**WHAT YOU ARE ASKED TO DO**
Pull out the lines below word for word, starting at the one containing "Task: Click the UR donut chart icon" and ending at the one containing "Action: click(x=81, y=68)", and leave the pictures out.
-- Start of EXTRACTED ENTRIES --
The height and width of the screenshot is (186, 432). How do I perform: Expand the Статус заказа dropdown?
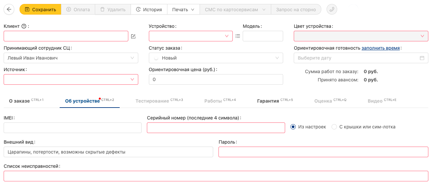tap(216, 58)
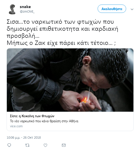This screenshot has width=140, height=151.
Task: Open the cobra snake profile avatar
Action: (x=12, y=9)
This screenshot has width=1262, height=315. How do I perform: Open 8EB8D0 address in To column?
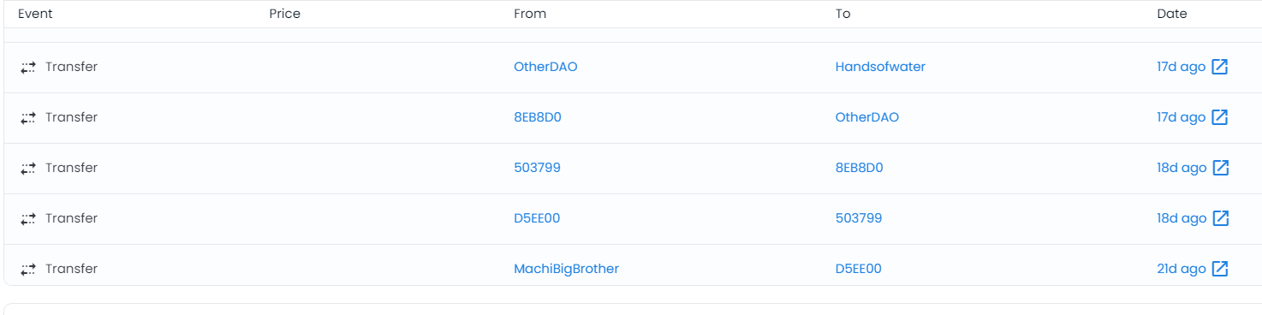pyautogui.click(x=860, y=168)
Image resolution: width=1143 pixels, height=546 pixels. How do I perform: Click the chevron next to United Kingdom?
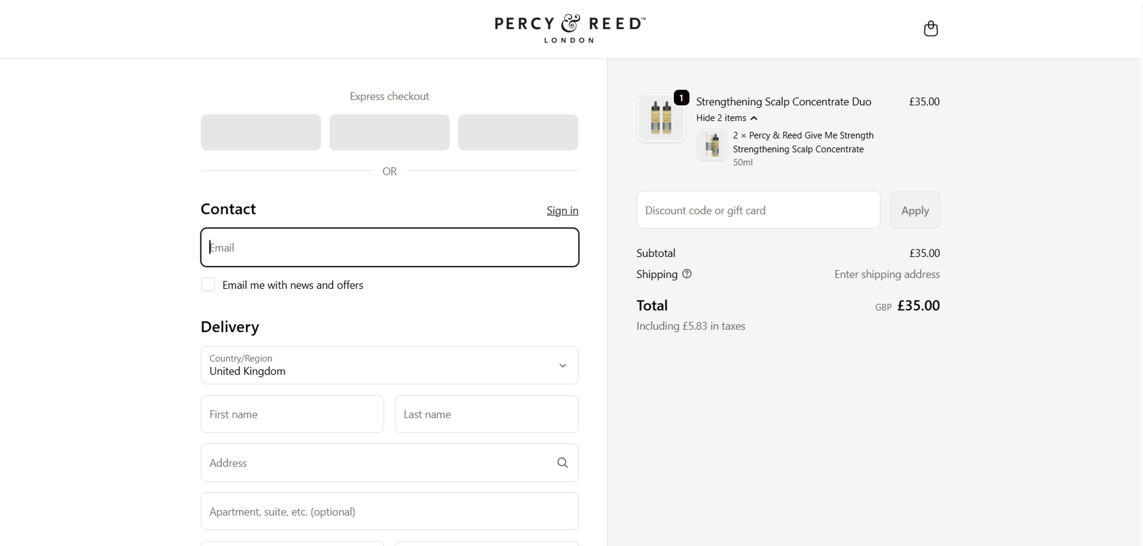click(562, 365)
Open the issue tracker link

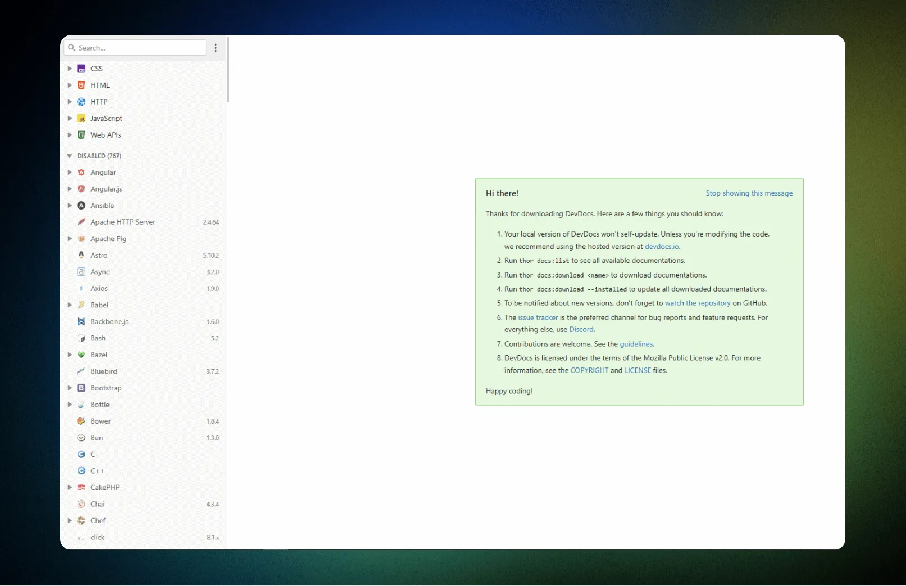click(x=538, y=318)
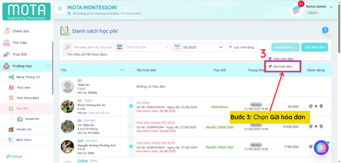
-- End of EXTRACTED ENTRIES --
-- Start of EXTRACTED ENTRIES --
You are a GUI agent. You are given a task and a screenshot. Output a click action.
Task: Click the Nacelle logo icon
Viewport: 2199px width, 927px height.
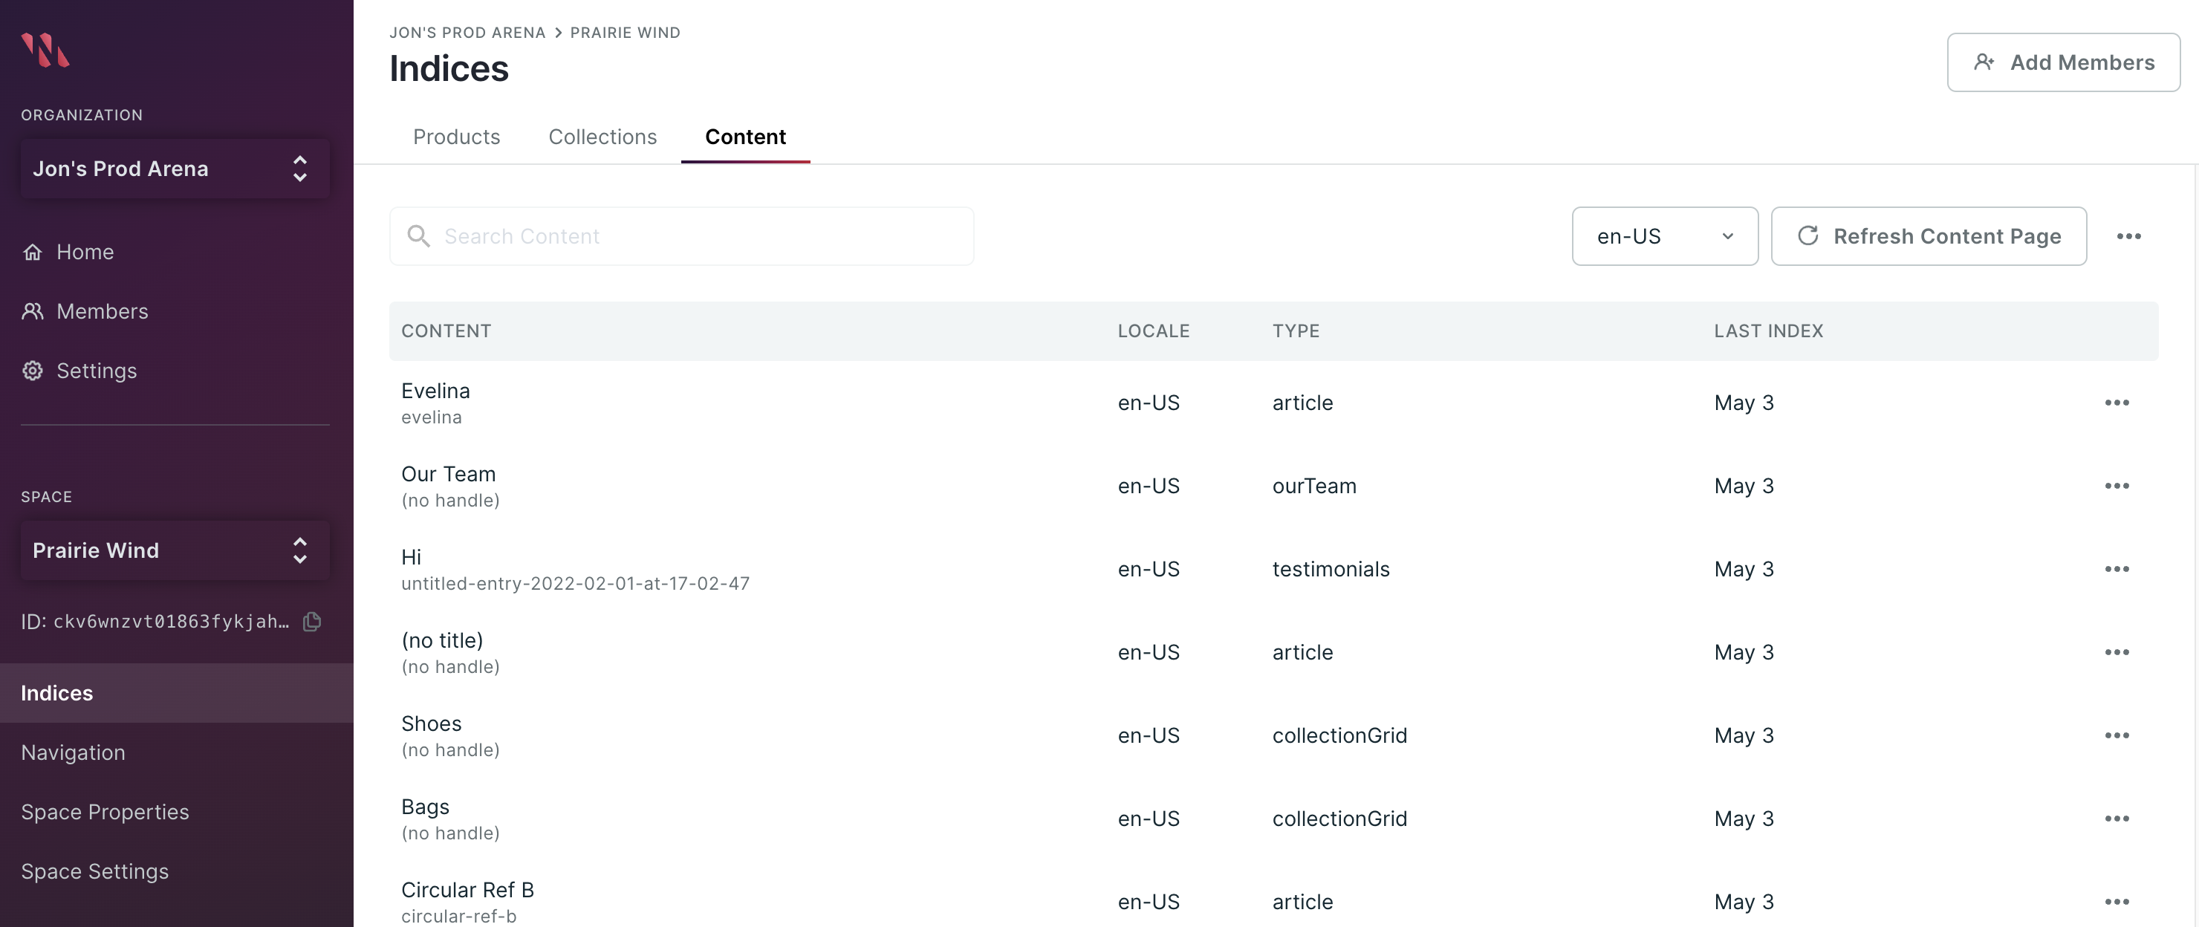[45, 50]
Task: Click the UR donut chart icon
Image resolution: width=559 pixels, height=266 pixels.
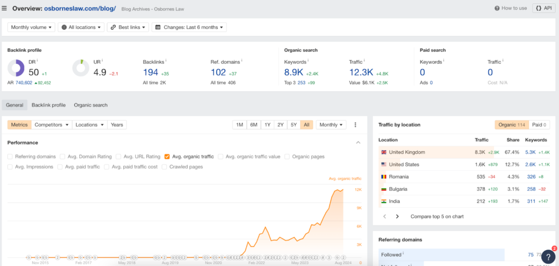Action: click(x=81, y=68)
-- End of EXTRACTED ENTRIES --
**SOLUTION TO THE PROBLEM**
Task: Click the UR donut chart icon
Image resolution: width=559 pixels, height=266 pixels.
Action: click(x=81, y=68)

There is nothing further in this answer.